* **THE REQUEST**:
In the entries below, from the start through the line containing "Action: tap(35, 63)", substitute "Request" for every "Given" and write out those lines with everything else unchanged.

-----

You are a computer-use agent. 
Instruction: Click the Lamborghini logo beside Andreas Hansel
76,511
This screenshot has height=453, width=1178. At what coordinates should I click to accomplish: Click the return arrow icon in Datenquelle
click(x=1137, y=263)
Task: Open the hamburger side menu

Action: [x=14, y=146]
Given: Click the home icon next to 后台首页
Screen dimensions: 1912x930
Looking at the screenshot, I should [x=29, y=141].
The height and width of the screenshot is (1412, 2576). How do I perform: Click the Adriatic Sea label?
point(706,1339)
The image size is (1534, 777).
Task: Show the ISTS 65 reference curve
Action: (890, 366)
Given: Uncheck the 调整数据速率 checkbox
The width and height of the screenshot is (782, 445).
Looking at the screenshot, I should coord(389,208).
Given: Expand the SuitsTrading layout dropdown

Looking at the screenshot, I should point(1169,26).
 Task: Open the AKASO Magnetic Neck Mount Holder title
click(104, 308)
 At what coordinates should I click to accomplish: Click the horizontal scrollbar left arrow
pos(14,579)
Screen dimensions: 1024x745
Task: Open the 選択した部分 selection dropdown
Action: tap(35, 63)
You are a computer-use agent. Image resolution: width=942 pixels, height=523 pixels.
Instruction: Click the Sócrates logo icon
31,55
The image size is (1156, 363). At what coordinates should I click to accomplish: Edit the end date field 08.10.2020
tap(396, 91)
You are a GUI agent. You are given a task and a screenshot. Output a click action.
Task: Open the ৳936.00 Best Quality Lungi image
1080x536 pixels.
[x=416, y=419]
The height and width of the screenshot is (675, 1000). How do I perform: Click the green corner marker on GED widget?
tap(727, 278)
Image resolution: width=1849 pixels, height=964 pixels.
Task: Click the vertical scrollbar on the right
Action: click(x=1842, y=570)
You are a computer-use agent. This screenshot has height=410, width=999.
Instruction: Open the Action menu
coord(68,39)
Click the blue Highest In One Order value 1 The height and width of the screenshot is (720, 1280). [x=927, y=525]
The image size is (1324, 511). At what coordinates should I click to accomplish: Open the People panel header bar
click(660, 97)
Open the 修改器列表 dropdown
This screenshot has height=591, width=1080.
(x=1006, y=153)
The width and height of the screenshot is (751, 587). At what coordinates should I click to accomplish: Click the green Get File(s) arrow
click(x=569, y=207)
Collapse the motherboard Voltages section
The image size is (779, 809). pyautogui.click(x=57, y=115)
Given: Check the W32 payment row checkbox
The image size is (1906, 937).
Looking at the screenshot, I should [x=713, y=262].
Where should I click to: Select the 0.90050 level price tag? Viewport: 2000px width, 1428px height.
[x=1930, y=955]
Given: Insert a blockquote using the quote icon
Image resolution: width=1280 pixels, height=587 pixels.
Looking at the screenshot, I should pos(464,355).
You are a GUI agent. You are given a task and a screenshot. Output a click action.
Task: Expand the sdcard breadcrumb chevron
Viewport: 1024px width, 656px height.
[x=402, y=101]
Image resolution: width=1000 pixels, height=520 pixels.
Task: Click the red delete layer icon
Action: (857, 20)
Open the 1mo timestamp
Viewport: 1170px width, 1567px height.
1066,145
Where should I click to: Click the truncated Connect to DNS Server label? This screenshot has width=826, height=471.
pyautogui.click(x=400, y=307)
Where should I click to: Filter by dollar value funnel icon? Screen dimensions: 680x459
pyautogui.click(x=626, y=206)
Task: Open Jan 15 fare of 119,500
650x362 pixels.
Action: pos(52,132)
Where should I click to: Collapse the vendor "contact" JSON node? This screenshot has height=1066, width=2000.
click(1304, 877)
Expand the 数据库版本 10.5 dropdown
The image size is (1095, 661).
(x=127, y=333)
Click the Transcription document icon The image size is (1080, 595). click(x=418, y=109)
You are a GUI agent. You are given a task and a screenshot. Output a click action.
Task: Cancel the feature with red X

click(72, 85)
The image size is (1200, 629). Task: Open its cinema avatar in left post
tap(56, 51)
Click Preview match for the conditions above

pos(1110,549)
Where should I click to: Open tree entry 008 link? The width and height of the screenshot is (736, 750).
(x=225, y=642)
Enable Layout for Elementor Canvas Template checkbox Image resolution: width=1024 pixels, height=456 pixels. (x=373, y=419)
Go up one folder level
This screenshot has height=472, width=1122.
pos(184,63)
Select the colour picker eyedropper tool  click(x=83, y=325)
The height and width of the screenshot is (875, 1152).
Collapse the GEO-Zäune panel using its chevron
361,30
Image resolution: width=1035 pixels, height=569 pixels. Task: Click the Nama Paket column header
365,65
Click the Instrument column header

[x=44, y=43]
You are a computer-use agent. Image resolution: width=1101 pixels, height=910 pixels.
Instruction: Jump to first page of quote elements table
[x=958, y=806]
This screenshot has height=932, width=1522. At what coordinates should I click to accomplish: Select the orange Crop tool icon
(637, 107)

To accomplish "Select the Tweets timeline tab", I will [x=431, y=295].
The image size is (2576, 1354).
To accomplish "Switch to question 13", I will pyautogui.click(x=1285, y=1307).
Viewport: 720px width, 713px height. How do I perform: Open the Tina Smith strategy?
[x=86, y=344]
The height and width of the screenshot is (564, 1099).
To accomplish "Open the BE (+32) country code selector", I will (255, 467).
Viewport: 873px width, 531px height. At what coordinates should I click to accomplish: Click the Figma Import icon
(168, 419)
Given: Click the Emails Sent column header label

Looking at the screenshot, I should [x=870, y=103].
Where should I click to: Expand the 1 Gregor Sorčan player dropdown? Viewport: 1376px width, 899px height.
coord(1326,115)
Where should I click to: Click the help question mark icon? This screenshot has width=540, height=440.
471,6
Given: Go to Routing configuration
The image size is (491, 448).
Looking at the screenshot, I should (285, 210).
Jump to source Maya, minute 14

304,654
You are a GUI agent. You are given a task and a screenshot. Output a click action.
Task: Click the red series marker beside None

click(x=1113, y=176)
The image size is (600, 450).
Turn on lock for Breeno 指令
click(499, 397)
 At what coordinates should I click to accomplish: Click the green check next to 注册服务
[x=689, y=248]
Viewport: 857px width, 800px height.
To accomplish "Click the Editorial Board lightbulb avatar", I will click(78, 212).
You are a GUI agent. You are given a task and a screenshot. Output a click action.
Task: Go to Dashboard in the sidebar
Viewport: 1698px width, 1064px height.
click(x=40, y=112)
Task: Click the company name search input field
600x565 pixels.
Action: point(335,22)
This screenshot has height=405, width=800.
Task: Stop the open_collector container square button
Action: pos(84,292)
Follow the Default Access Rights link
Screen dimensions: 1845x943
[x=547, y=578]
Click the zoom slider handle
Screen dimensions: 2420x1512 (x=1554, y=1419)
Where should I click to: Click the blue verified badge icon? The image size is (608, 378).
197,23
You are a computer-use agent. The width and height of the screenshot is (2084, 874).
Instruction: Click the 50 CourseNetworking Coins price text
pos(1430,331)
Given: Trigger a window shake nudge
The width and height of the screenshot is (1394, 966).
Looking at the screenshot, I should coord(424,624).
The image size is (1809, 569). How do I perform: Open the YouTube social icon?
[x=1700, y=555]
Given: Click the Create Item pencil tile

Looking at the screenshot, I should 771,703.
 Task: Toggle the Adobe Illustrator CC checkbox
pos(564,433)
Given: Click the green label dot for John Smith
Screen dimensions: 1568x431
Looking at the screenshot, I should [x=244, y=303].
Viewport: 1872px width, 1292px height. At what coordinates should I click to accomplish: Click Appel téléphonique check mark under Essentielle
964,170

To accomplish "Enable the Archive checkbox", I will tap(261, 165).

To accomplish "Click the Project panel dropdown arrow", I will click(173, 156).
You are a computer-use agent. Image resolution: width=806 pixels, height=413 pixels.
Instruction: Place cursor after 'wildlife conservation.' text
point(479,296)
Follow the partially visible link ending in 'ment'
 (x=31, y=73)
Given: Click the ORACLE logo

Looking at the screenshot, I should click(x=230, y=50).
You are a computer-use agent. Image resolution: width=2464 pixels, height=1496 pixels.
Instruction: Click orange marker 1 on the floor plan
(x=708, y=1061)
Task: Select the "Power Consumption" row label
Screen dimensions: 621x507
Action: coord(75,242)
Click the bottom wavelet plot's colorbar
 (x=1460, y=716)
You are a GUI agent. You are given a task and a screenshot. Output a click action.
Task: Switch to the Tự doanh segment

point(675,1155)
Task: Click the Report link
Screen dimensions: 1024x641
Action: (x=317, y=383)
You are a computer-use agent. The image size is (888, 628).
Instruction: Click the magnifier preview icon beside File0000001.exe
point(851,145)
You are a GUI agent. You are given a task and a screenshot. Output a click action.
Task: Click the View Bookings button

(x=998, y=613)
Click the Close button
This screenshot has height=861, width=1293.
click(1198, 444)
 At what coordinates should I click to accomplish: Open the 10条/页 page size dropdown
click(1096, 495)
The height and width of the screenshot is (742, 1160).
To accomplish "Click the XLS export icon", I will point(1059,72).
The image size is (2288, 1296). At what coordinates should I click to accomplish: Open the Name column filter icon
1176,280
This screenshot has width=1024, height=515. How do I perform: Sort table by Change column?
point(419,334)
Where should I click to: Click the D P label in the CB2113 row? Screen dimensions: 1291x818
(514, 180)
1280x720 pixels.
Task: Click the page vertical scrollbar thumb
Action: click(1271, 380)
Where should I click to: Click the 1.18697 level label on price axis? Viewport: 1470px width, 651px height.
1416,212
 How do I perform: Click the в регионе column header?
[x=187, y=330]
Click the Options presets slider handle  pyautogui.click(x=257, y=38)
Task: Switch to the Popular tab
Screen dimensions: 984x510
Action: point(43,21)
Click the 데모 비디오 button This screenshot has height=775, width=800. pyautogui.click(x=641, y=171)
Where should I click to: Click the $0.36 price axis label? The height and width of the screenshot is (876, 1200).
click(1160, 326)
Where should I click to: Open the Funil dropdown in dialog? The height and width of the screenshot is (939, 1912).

-----

* **FULL RESPONSE**:
You are a computer-use agent. 
Instruction: Click the Lamborghini logo beside Andreas Hansel
76,511
This screenshot has height=453, width=1178. At what coordinates should I click to accomplish: Click the return arrow icon in Datenquelle
click(x=1137, y=263)
Task: Open the hamburger side menu

Action: [x=14, y=146]
Request: Click the home icon next to 后台首页
Screen dimensions: 1912x930
Looking at the screenshot, I should [x=29, y=141].
The height and width of the screenshot is (1412, 2576). How do I perform: Click the Adriatic Sea label?
point(706,1339)
The image size is (1534, 777).
Task: Show the ISTS 65 reference curve
Action: (890, 366)
Request: Uncheck the 调整数据速率 checkbox
The width and height of the screenshot is (782, 445).
Looking at the screenshot, I should coord(389,208).
Request: Expand the SuitsTrading layout dropdown

Looking at the screenshot, I should point(1169,26).
 Task: Open the AKASO Magnetic Neck Mount Holder title
click(104, 308)
 At what coordinates should I click to accomplish: Click the horizontal scrollbar left arrow
pos(14,579)
Screen dimensions: 1024x745
Task: Open the 選択した部分 selection dropdown
Action: tap(35, 63)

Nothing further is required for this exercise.